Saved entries
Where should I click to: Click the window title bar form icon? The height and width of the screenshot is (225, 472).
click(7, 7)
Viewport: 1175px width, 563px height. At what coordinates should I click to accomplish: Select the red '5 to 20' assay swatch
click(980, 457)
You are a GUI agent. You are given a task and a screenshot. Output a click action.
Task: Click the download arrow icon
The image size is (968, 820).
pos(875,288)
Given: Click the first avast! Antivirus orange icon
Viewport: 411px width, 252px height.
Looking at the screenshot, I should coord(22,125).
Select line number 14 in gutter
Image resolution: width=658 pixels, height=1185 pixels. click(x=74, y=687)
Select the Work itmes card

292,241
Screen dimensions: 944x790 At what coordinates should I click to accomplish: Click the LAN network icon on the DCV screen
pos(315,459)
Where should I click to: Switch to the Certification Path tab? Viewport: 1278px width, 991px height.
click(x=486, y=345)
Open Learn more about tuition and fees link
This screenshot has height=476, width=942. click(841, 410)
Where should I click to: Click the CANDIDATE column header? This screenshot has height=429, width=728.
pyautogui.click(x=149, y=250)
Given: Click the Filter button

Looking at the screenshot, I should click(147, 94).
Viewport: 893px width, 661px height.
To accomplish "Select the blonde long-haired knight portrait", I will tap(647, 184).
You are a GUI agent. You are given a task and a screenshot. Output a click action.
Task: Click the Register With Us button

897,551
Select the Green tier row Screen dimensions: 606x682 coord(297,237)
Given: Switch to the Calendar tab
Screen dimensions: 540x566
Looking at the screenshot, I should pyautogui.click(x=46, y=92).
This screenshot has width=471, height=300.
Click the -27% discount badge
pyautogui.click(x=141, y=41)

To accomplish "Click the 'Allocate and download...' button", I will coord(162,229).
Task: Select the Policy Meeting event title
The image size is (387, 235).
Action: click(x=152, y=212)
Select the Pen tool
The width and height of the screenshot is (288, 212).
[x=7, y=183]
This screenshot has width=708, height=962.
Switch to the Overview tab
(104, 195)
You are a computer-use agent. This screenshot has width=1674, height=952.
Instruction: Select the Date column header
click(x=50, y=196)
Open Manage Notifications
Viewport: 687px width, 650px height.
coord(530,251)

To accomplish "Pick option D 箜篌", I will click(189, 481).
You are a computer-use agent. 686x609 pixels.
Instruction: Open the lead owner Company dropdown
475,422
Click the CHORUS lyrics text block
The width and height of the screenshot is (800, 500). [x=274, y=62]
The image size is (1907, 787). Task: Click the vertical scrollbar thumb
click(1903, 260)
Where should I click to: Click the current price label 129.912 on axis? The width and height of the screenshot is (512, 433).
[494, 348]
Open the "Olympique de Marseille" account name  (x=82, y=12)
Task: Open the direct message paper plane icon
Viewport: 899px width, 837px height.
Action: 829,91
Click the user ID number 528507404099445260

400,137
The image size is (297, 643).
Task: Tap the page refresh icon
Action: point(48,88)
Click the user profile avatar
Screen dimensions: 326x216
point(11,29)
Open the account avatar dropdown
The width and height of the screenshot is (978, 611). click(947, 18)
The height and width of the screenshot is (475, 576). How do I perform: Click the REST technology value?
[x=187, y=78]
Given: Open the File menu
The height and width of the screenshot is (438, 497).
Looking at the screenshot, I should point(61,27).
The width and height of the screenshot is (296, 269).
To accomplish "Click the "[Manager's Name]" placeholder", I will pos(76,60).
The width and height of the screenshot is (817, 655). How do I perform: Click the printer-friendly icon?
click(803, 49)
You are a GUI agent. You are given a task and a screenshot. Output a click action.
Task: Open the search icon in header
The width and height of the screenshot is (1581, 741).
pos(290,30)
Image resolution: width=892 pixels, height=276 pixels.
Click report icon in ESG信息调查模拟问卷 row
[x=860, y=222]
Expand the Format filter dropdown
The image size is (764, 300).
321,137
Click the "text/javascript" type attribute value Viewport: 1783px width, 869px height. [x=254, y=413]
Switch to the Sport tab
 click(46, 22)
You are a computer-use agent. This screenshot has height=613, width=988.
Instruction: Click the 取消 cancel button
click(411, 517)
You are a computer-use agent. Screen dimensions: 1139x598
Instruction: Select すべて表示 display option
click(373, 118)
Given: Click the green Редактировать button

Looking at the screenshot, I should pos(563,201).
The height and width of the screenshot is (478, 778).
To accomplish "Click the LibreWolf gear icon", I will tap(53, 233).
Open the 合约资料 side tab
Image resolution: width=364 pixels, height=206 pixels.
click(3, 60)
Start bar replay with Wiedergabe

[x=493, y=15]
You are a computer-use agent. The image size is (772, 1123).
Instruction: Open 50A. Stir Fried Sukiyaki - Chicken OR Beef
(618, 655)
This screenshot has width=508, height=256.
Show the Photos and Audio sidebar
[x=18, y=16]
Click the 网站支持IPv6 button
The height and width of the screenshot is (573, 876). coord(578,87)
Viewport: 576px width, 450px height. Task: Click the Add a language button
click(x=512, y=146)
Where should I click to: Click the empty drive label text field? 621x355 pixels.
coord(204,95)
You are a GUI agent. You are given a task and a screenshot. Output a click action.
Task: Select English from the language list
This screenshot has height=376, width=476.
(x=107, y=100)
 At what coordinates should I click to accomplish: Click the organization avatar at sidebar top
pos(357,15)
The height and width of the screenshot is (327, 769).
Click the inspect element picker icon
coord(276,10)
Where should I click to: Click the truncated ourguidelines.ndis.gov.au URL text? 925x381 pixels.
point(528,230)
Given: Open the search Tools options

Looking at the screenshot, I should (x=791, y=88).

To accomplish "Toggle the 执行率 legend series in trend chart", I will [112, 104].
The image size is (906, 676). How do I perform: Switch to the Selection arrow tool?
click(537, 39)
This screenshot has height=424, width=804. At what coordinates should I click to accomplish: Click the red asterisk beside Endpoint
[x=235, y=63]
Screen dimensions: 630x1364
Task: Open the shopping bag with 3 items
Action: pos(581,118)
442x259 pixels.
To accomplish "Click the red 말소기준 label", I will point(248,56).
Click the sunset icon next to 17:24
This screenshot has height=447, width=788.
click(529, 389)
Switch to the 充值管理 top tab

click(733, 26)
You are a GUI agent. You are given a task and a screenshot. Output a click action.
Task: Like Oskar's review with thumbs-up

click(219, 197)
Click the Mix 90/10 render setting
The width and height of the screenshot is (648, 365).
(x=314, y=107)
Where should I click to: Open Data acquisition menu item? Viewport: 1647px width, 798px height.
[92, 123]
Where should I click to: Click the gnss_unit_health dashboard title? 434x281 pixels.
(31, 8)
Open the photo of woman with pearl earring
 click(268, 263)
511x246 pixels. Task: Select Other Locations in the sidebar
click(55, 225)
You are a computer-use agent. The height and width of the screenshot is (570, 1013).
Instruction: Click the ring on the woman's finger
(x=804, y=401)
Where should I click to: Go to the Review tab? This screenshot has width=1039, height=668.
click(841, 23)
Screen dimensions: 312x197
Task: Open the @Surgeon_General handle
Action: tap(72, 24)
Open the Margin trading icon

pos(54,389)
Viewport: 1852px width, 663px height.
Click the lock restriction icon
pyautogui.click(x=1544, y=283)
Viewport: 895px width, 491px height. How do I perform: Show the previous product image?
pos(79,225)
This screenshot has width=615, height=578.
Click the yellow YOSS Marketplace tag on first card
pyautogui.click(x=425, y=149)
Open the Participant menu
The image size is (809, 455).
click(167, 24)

**BRIEF**
Filter the records for the word "computer" and show every line that has it.

**RESPONSE**
You are a computer-use agent. This screenshot has width=1674, height=952.
You are a computer-use agent. 686x609 pixels.
You are a computer-use agent. This screenshot has height=613, width=988.
You are a computer-use agent. Screen dimensions: 1139x598
You are a computer-use agent. The image size is (772, 1123).
You are a computer-use agent. The height and width of the screenshot is (570, 1013).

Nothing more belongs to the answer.